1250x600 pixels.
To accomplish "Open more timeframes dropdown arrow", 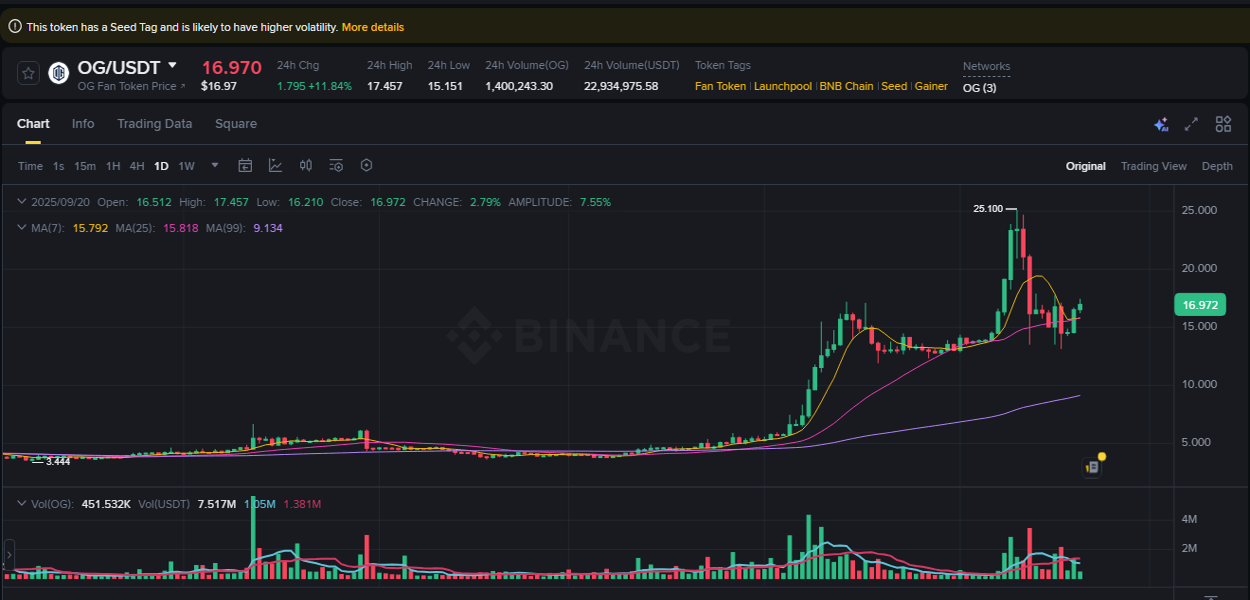I will 213,165.

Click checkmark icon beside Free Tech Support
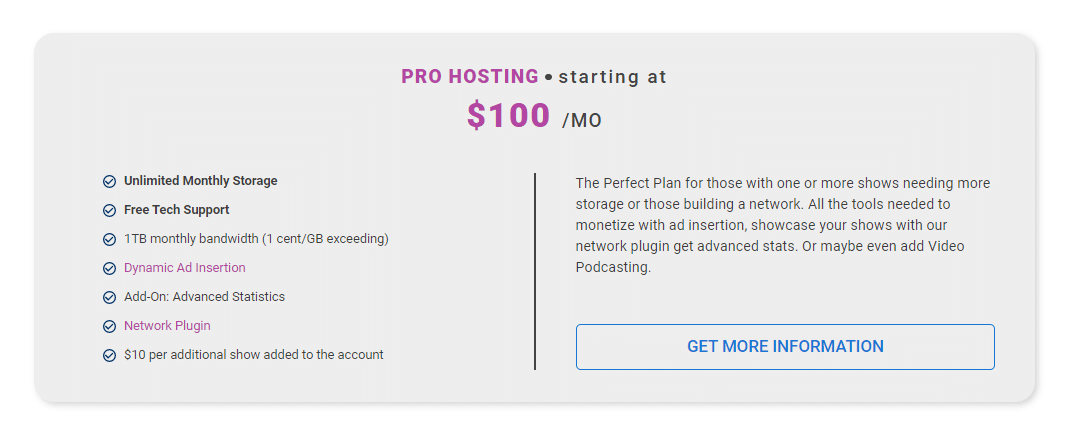[109, 210]
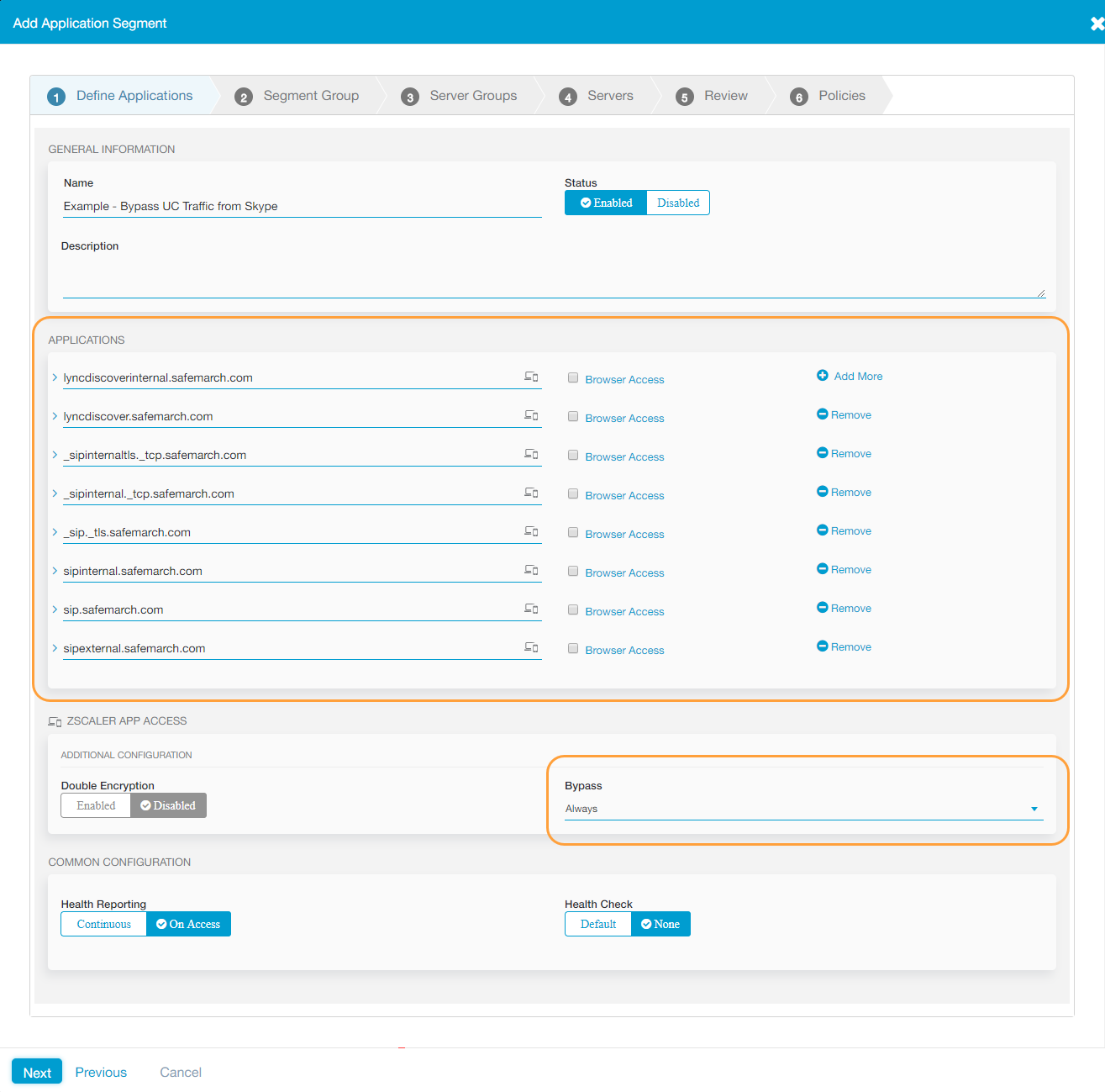Open the Server Groups step
1105x1092 pixels.
(472, 96)
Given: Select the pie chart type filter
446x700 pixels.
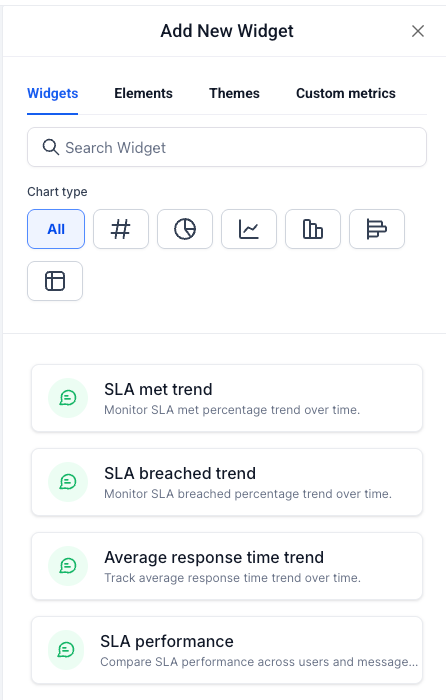Looking at the screenshot, I should pyautogui.click(x=185, y=229).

**Aim of the exercise**
Word for word, output the lines from the line bearing "Click checkmark icon beside Free Tech Support" through the end of the records above, and only those, without the pictures.

**Answer area**
Click checkmark icon beside Free Tech Support
[109, 210]
Open the Server Groups step
1105x1092 pixels.
(472, 96)
Given: Select the pie chart type filter
446x700 pixels.
Looking at the screenshot, I should pyautogui.click(x=185, y=229).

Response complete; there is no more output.